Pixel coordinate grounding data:
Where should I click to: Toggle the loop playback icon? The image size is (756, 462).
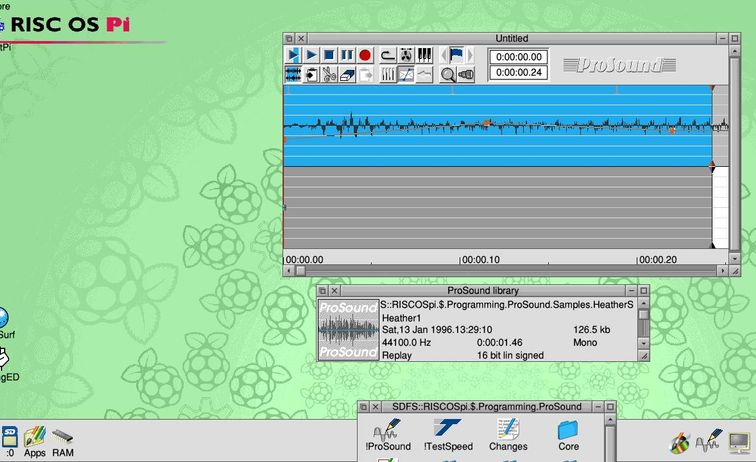pyautogui.click(x=388, y=55)
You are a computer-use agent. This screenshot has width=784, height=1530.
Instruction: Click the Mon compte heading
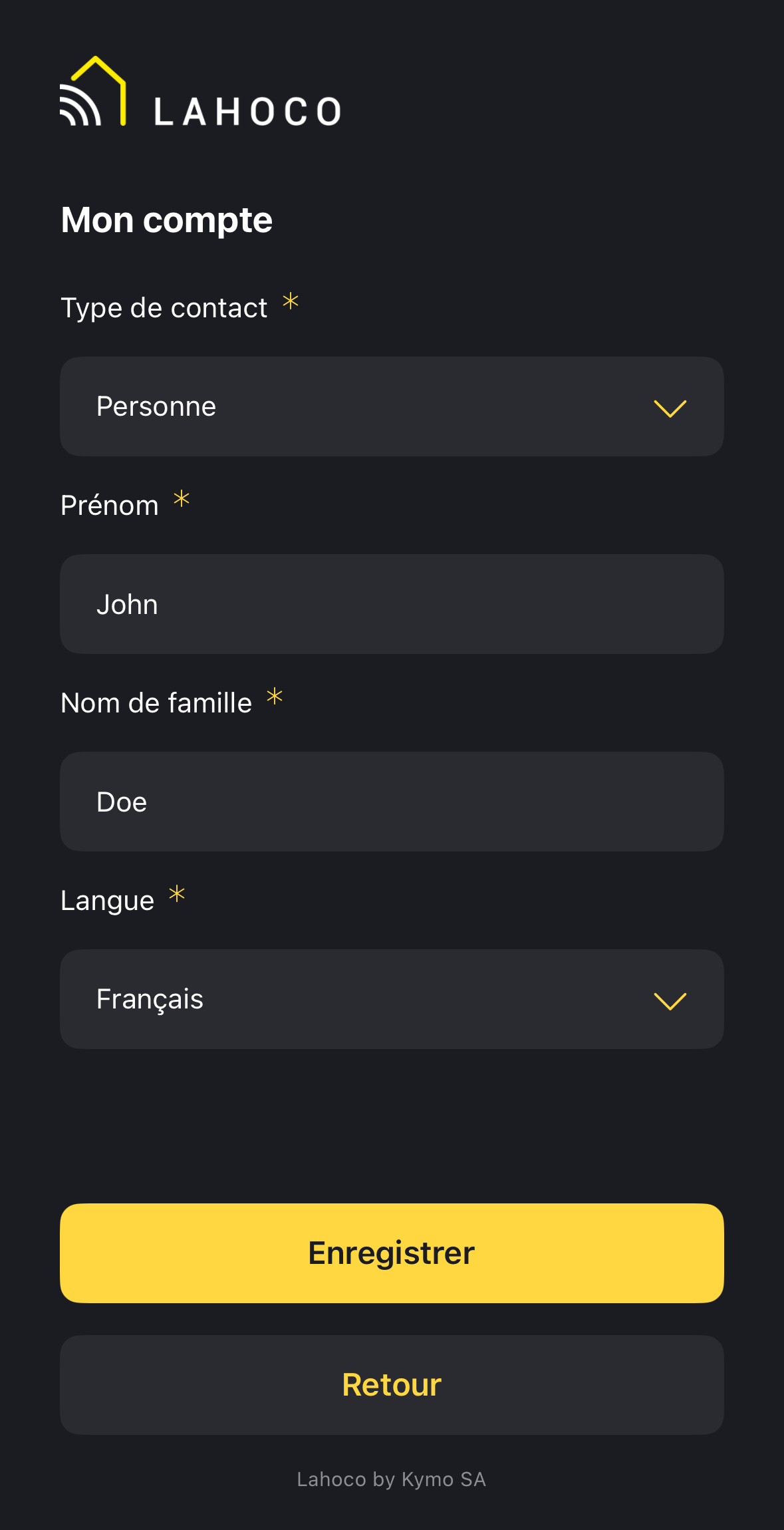[167, 220]
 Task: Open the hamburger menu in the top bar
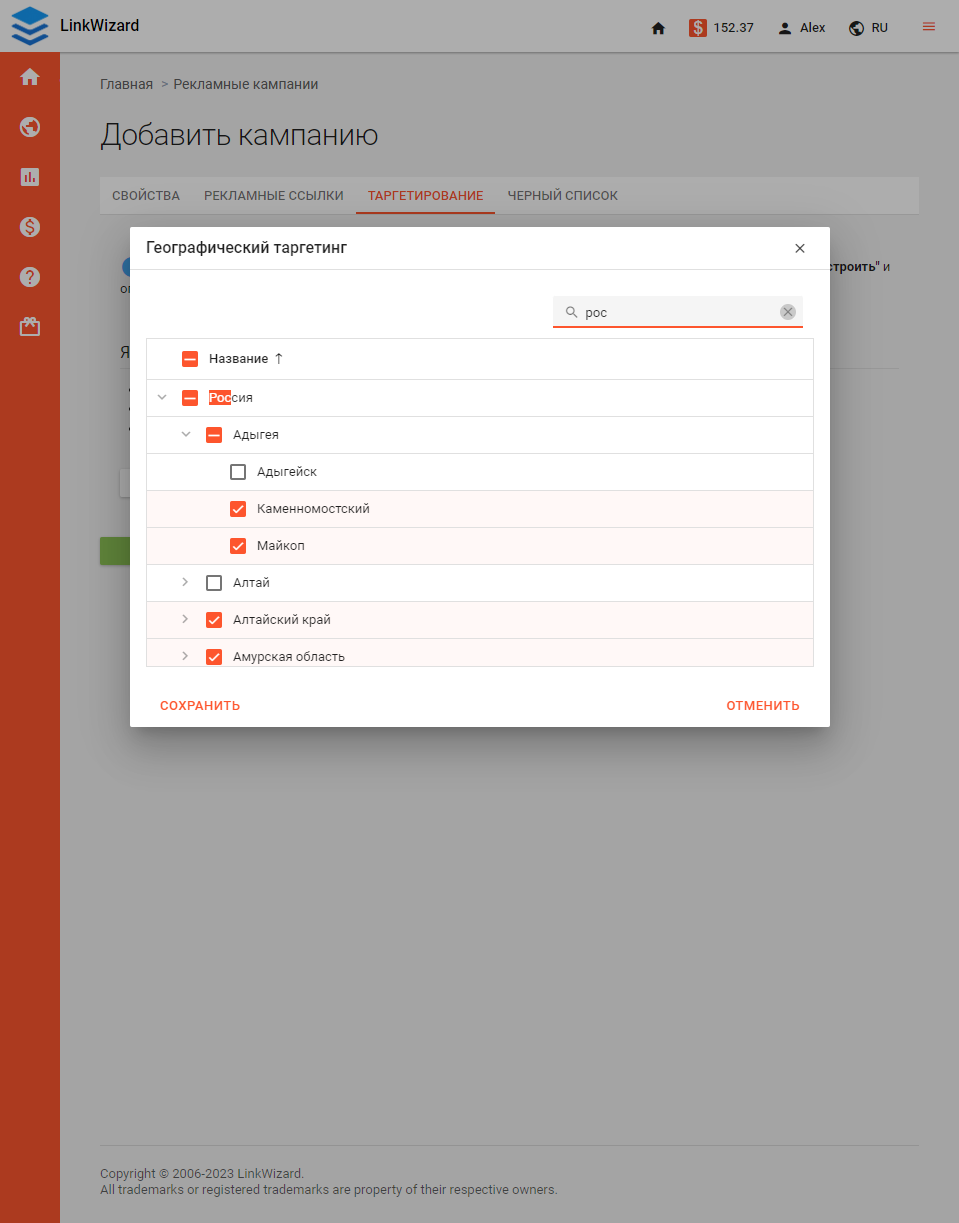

Assignment
In the records above, locate the line containing "Instruction: Click the Mon compte heading", then copy exactly that line and every line after it through the end, omitting pictures.

Solved problem
Instruction: Click the Mon compte heading
[167, 220]
 Task: Open the hamburger menu in the top bar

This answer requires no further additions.